Aleksey's paper comparing absorption spectra predicted by the exciton model and TDDFT is accepted in JCTC

July 7, 2017

Aleksey's research comparing absorption spectra predicted by the exciton model and TDDFT is published in JCTC. In this paper, we examined the validity and accuracy of the exciton model for disordered aggregates of highly polar chromophores in close proximity (with high number density). Disordered chromophore aggregates have applications in a variety of organic materials, including photovoltaics and nonlinear optics, and having a method that can accurately predict the optical properties of these materials is key to their optimization. This work examined the accuracy of the exciton model for linear optical properties (absorption spectra) and in future work we will examine the nonlinear optical properties of interest for organic electro-optic materials.

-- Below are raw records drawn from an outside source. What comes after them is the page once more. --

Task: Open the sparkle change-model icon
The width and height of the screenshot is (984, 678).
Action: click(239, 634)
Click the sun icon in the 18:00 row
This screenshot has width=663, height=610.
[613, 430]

The various approximations made in the exciton model are first outlined and then systematically examined for polar chromophore aggregates, which poses a challenging test of the model. We find that, despite the high number density and large transition dipole moments in this system, the computed values of the inter-chromophore couplings are in the realm of applicability of the exciton model. We then compare the absorption spectra computed with the exciton model to those computed with TDDFT (TD-B3LYP and TD-wB97X) and CIS. Using TeraChem, our spectral comparisons are performed on aggregates of up to 10 chromophores (~1200 atoms); these large-scale electronic structure calculations allow us to obtain size-dependent trends and to validate the model for bulk systems. We find good agreement between the exciton model and all the electronic structure methods, despite TD-B3LYP predicting many low-energy charge-transfer transitions at similar energies to excitonic transitions. Spectral agreement is improved when the electrostatic environment of the chromophores is taken into account with atomic point charges. We find a size-dependent error in the exciton model, but this size-dependent error decreases and begins leveling off when more than 6 chromophores are included in the aggregate, showing that the exciton model will be appropriate for predicting the optical properties of much larger chromophore aggregates. Most computational chemists do not have the ability to benchmark the model against an electronic structure method for larger chromophore aggregates in order to test how the model will behave as the system size increases, and this test thus provides insight into how well the model will behave for bulk systems.